ANSI Z358.1 requires the eyewash to be reachable within 10 seconds of the hazard, which translates to roughly 55 feet on the same level with an unobstructed path. For strong acids, strong bases, and other penetrating corrosives, ANSI recommends the eyewash be immediately adjacent to the hazard. Stairs, locked doors, and obstacles in the path disqualify the station regardless of distance.

Are personal eyewash bottles OSHA compliant?

Personal squeeze bottles are not a substitute for a primary eyewash station. ANSI Z358.1 classifies them as supplemental devices intended for the first 10 to 30 seconds of immediate flushing while the worker moves toward a primary station that can deliver the full 15-minute flush. Relying on bottles alone is a frequent OSHA citation. Use bottles to supplement, never to replace, a compliant primary eyewash.

How often must eyewash stations be tested?

Plumbed eyewash stations must be activated weekly to verify flow, clear sediment, and prevent microbial growth in the supply line. Documentation of each weekly check, typically on an inspection tag, is expected. A full ANSI Z358.1 performance test is required annually, measuring flow rate, temperature, valve actuation time, spray pattern, and the 15-minute duration. Gravity-fed portable units require cartridge inspection per the manufacturer schedule.

What temperature does the water need to be?

ANSI Z358.1 specifies tepid flushing fluid in the range of 60 to 100 degrees Fahrenheit, with a preferred narrower band of 60 to 95 degrees. Water below 60 degrees causes hypothermia and involuntary eye closure during the 15-minute flush. Water above 100 degrees can scald, accelerate chemical reactions in tissue, and increase absorption of certain solvents. Thermostatic mixing valves or tempered water systems are the standard engineering solution.

Do small workplaces need eyewash stations?

Yes. The trigger is exposure to injurious corrosive material, not company size, industry, or employee count. A small print shop with one drum of cleaning solvent, a single-person laboratory, or a two-person auto body shop using brake cleaner all require compliant eyewash equipment. Review every safety data sheet on site and provide a station within 10 seconds of any work position where exposure is reasonably foreseeable.

What is the difference between an eyewash and a drench shower?

An eyewash station targets the eyes and face with two low-flow streams at 0.4 GPM and an eye-and-face wash uses 3.0 GPM. An emergency drench shower covers the entire body at 20 gallons per minute for whole-body chemical exposure. Combination units provide both. Most chemical handling areas require both an eyewash and a shower because splashes commonly contaminate the eyes and skin or clothing simultaneously.

Who is responsible for inspecting eyewash stations?

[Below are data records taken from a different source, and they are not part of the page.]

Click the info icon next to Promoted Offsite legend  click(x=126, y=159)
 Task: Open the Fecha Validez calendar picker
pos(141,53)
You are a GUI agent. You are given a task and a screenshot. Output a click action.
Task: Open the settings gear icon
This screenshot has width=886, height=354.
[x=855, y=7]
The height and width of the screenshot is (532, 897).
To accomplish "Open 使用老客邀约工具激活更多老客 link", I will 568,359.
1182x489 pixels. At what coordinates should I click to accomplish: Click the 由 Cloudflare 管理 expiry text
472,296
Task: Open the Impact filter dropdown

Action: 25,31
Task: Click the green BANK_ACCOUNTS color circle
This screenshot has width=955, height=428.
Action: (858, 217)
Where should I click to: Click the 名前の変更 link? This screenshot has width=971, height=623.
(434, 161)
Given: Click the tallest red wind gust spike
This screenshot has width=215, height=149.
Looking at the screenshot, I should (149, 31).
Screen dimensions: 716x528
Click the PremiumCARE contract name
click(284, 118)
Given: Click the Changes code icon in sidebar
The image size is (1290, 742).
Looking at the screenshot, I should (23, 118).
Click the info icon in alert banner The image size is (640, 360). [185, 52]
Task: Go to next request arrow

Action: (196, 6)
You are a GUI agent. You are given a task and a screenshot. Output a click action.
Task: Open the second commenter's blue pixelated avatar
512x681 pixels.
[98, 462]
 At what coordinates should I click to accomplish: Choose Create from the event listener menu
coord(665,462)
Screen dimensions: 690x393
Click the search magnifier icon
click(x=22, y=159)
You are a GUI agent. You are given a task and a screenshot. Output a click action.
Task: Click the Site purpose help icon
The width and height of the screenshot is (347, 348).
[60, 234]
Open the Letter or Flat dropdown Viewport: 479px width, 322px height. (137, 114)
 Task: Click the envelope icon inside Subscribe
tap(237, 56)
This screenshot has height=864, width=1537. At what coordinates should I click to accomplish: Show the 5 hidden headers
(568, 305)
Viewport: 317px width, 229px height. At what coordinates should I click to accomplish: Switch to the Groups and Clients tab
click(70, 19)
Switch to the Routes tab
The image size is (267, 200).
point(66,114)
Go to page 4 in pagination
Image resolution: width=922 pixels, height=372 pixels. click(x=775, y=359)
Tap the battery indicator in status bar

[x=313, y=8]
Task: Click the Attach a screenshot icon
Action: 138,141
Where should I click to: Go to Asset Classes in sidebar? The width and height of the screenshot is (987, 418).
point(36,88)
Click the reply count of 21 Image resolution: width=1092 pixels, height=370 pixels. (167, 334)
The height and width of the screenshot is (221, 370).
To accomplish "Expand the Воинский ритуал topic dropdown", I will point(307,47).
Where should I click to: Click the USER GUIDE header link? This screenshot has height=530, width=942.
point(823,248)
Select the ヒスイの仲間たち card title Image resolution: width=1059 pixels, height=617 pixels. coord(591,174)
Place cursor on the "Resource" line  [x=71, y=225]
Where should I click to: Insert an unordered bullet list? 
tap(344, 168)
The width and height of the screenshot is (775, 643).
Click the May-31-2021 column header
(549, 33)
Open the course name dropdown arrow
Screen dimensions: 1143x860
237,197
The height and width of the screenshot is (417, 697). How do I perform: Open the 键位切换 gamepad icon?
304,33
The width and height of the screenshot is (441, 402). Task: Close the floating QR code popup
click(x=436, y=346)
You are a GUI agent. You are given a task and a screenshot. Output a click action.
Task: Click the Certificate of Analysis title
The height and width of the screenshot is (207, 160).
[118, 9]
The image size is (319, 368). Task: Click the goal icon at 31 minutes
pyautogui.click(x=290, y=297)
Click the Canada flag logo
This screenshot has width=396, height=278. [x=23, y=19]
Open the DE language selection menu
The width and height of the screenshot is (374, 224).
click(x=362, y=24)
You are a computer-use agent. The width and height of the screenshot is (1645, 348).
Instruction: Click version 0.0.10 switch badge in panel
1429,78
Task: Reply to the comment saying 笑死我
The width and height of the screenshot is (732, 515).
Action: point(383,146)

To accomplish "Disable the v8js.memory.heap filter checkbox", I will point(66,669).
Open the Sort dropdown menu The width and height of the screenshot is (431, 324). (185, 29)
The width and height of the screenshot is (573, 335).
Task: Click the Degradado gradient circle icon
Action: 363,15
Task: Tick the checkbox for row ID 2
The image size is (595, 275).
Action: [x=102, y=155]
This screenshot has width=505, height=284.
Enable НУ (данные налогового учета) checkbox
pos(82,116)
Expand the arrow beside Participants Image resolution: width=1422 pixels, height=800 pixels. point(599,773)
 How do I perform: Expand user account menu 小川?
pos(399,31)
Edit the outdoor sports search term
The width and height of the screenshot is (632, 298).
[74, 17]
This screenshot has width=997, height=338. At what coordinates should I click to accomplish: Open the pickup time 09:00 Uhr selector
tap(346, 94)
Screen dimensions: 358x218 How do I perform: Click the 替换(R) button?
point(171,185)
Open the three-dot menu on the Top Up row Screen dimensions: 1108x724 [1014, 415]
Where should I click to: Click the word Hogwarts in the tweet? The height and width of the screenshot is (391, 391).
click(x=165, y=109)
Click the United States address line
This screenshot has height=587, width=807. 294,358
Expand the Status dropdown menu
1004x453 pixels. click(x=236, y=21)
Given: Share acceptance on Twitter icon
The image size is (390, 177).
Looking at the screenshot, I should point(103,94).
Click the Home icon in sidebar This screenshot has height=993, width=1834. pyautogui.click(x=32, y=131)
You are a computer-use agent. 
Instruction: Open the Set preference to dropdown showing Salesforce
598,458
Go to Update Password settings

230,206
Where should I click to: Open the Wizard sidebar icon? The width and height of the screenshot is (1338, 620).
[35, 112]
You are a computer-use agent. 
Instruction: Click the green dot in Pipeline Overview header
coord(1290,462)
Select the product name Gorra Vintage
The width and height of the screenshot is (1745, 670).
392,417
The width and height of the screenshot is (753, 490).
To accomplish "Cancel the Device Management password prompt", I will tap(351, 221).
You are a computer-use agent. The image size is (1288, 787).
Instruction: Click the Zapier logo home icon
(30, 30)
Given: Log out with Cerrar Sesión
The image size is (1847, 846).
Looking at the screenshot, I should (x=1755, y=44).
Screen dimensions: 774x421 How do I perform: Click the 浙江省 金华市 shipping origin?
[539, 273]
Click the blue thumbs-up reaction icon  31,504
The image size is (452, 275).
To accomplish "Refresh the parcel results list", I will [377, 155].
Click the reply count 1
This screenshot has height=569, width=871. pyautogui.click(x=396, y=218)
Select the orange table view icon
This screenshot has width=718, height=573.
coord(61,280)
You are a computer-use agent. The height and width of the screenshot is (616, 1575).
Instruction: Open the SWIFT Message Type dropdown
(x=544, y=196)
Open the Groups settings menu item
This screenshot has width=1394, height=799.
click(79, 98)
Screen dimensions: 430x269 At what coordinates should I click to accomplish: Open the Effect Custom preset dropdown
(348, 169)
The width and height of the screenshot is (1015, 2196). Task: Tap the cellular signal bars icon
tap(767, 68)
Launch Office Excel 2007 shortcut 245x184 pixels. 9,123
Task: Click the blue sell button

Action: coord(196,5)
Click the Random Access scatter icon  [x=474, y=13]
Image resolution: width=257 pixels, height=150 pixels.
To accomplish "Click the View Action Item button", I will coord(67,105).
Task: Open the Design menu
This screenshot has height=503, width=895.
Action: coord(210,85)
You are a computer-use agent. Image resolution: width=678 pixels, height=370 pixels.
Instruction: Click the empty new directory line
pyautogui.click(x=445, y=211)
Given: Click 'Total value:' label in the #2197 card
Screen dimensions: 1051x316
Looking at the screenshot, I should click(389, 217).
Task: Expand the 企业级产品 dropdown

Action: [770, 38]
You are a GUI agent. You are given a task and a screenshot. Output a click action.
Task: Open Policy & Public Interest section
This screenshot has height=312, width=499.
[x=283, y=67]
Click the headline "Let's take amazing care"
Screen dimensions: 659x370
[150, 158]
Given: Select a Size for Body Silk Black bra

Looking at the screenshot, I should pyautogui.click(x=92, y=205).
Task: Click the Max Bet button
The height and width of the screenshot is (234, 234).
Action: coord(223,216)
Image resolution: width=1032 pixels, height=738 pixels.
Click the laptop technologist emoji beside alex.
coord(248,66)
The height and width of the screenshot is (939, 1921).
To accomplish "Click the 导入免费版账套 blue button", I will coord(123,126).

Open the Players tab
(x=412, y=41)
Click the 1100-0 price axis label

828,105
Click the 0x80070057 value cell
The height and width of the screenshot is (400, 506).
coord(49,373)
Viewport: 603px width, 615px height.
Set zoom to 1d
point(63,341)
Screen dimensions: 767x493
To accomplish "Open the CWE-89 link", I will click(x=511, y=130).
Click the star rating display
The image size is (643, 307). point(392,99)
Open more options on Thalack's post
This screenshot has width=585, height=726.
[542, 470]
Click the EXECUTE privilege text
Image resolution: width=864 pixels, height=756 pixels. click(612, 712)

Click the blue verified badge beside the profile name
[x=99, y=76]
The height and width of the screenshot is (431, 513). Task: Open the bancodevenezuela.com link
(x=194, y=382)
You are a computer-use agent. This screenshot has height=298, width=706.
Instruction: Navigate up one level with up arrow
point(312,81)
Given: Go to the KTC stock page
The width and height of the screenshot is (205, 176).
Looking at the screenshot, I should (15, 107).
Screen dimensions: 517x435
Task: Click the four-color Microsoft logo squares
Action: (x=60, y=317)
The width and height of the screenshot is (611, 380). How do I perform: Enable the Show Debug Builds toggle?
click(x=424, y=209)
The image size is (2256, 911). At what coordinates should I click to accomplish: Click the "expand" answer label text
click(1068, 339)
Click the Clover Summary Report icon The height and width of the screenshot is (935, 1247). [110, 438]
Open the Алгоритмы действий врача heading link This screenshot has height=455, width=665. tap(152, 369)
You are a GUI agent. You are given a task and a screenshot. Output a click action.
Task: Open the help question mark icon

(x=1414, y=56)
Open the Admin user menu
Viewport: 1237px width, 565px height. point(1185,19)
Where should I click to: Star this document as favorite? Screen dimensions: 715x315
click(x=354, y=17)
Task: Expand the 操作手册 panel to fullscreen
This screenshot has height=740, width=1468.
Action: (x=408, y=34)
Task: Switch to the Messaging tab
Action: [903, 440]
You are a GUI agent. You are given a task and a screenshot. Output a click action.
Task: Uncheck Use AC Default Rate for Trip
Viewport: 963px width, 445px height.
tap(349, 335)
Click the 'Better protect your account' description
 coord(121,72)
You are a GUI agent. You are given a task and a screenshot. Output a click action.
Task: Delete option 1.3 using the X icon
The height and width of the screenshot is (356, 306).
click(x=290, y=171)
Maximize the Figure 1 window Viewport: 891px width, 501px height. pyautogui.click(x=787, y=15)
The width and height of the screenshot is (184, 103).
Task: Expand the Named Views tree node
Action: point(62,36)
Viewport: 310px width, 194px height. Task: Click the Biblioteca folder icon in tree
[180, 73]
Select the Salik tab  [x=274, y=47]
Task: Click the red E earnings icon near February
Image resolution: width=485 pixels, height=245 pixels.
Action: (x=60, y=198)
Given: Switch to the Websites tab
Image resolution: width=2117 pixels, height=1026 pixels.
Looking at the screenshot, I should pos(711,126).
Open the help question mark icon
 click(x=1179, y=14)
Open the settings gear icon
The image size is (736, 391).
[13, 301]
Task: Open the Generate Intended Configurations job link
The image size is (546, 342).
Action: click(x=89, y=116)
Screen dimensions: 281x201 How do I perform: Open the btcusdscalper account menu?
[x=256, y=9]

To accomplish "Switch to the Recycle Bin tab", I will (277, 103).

Employers are ultimately responsible, but daily and weekly inspections are typically delegated to frontline supervisors or area safety champions who work near the equipment. The annual ANSI Z358.1 performance test is often performed by maintenance staff or a third-party certified inspector. Every inspection must be documented with date, initials, and findings. Without documented inspections, OSHA treats the program as if no inspections occurred.

What happens if an OSHA inspector finds a non-compliant eyewash station?

Non-compliant eyewash stations are typically cited under the General Duty Clause or 29 CFR 1910.151(c) depending on the failure. Penalties range from a few thousand dollars for serious violations to over $160,000 for willful or repeat violations in 2026. Inspectors may also expand the inspection to other PPE and chemical handling deficiencies. Correcting the immediate hazard, retraining employees, and documenting abatement are required steps.